[TASK PROMPT]:
Please answer these questions from the GER text below:
(a) What is the name of the muscle that separates the esophagus and stomach?
(b) How does GER present in babies?
(c) What age range does the text give for children and teens?

[DOCUMENT TEXT]:
· · · · · · ·
With so many different terms used for GER, GERD and reflux, it is easy to see why these disorders can be confused. We aim to break down the differences between GER and GERD into terms that make it easier to understand and “digest”.

Gastroesophageal Reflux (GER)

Gastroesophageal reflux (GER) occurs when contents from the stomach travel back up into the esophagus causing unpleasant symptoms in the gastrointestinal (GI) tract.  GER is caused when the muscle called the lower esophageal sphincter (LES), which separates your esophagus and stomach does not tighten or close properly. This allows stomach contents to travel backwards and may cause symptoms such as cough, sore throat, bitter or sour taste, and burning or pressure in the chest or throat.  Other symptoms may include bad breath, nausea/vomiting, problems swallowing, respiratory problems, and tooth decay.  GER may also be commonly referred to as reflux, acid reflux, heartburn, acid regurgitation, and indigestion.  Occasional GER is common in children and teens, ages 2-19 years, and does not mean that they will develop gastroesophageal reflux disease (GERD)1. It is important to note in babies, this presents as spit up and even with frequent spit ups, it can be completely normal. Often, simple changes to eating habits and lifestyle can helps reduce symptoms and frequency.
· · · · · · ·
[DATA EXTRACTS]:
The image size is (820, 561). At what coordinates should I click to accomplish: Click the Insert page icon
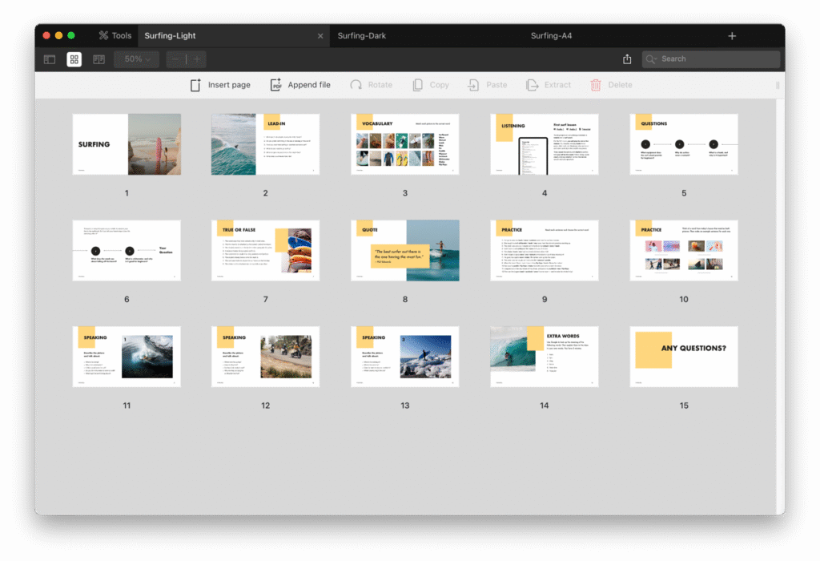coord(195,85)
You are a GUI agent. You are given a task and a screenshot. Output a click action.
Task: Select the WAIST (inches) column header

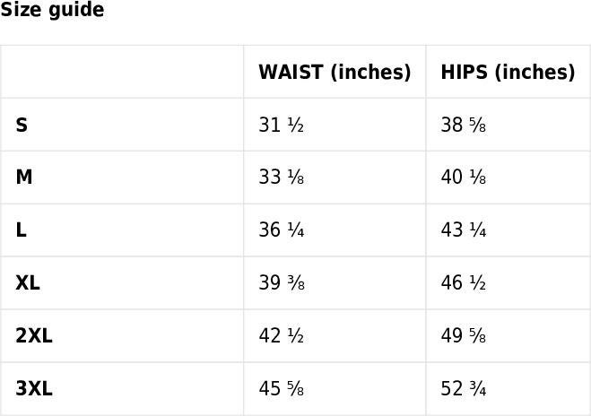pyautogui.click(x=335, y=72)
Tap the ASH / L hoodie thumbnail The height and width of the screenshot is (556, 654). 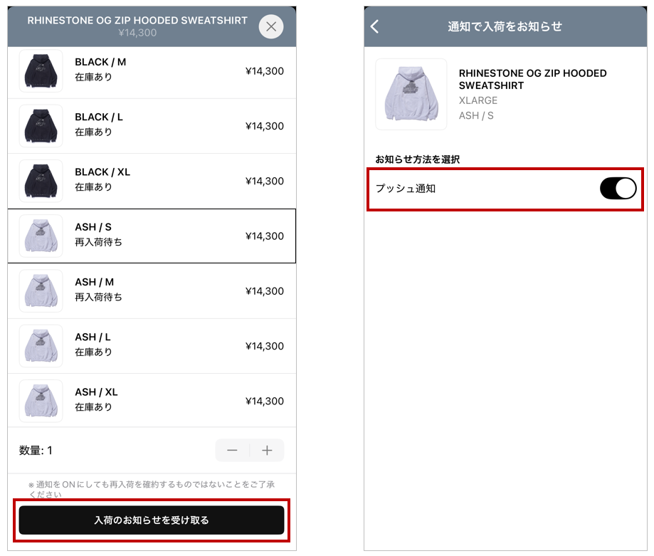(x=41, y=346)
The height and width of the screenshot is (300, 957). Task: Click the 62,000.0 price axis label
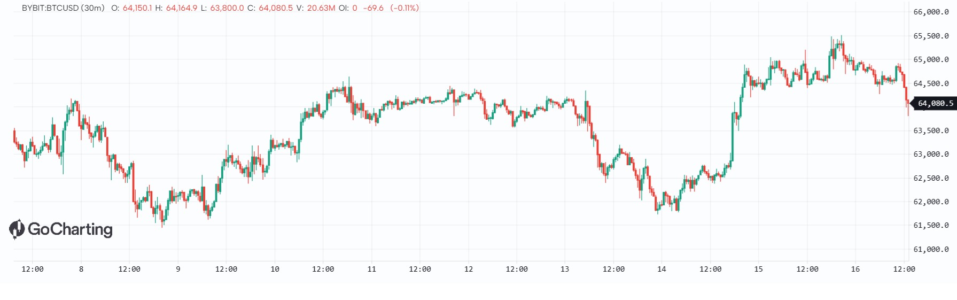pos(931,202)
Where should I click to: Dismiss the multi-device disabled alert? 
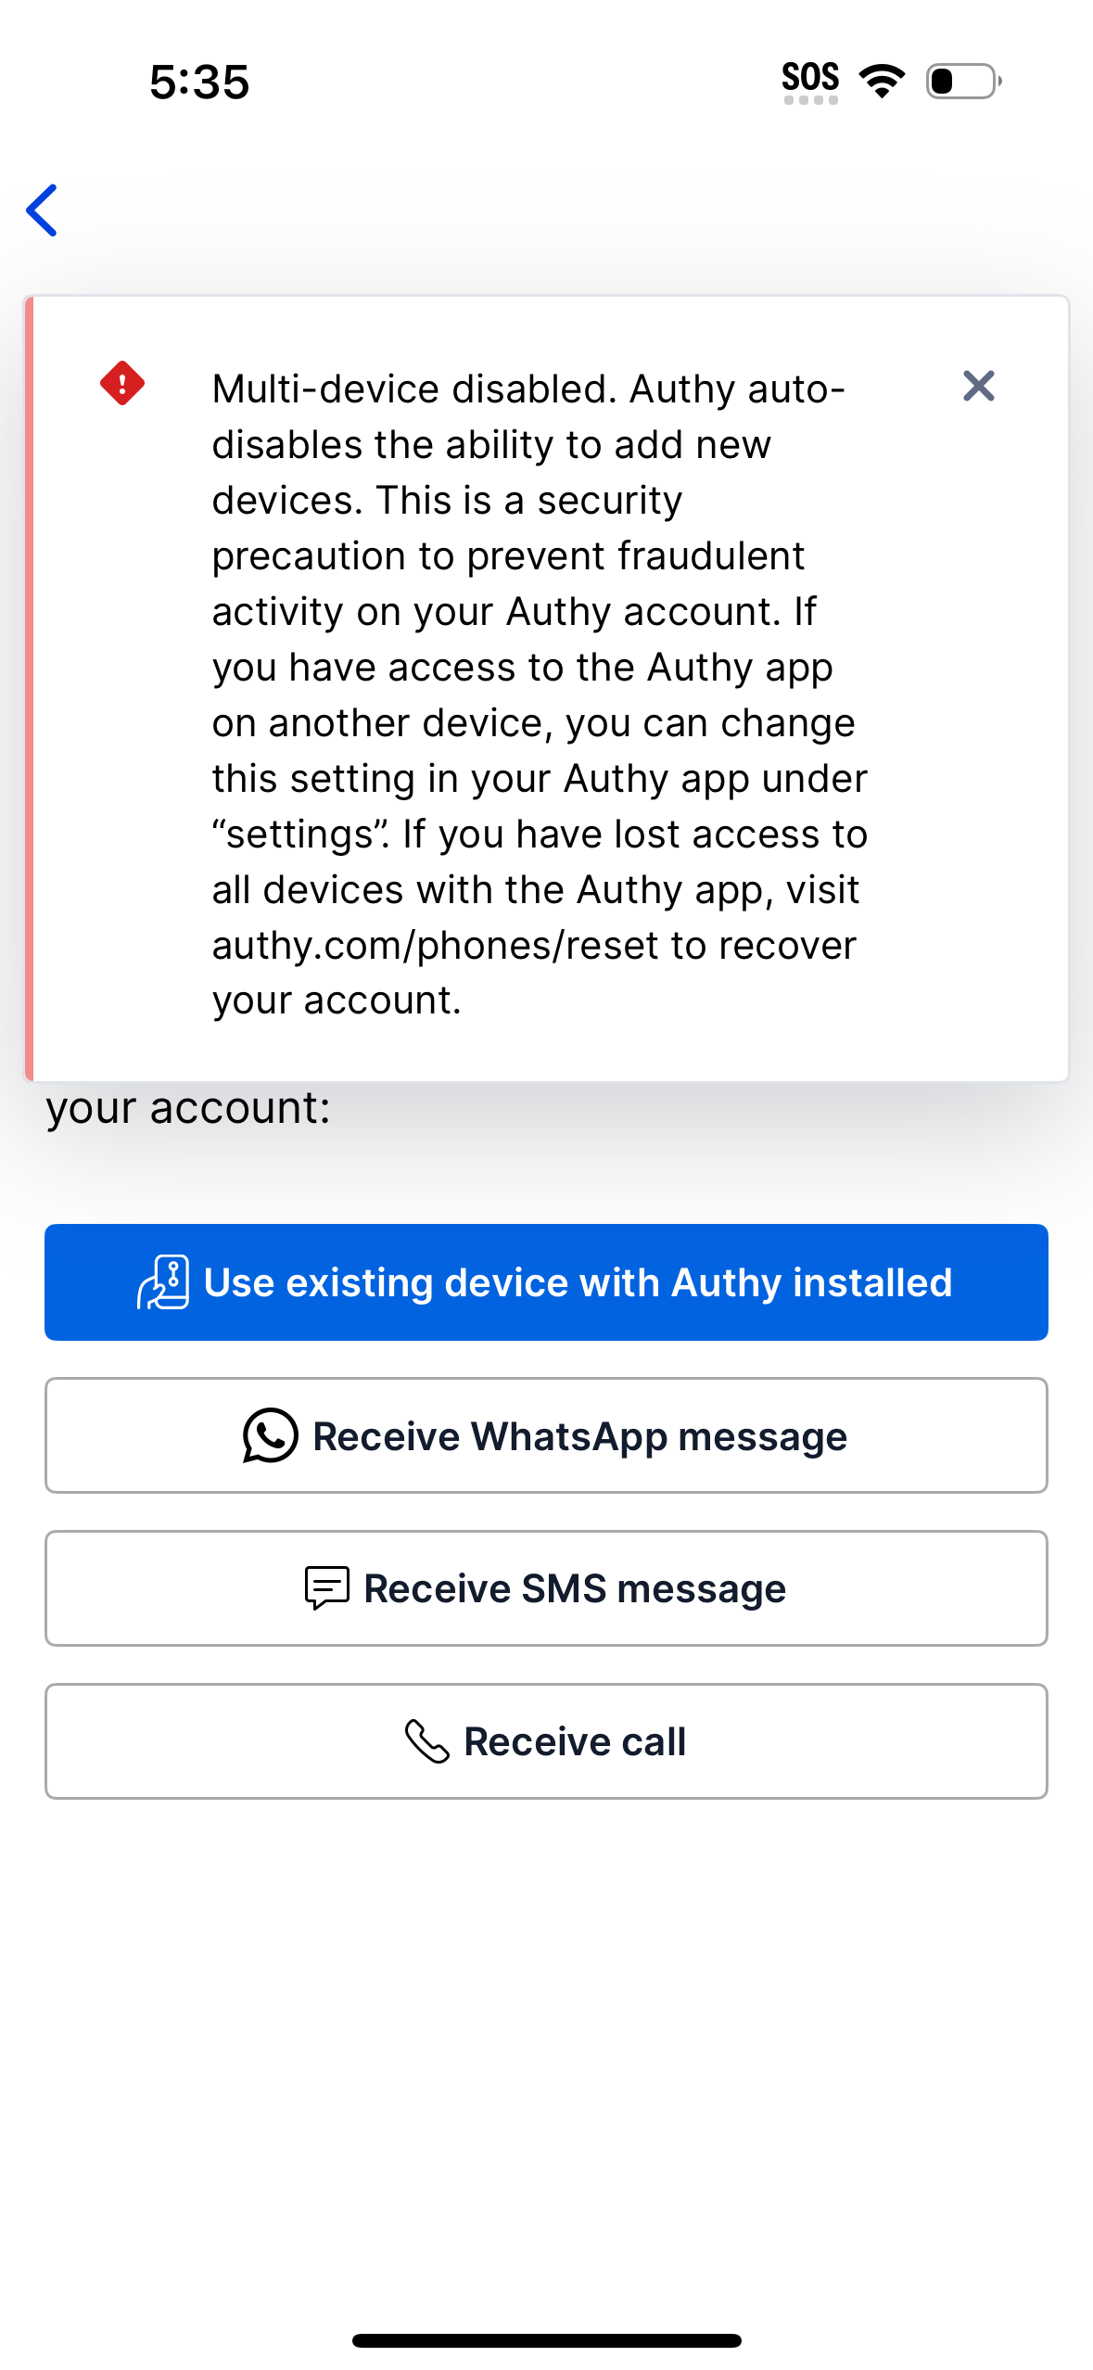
· · · · · · ·
[REPLY]:
(a) The lower esophageal sphincter (LES).
(b) As spit up.
(c) Ages 2-19 years.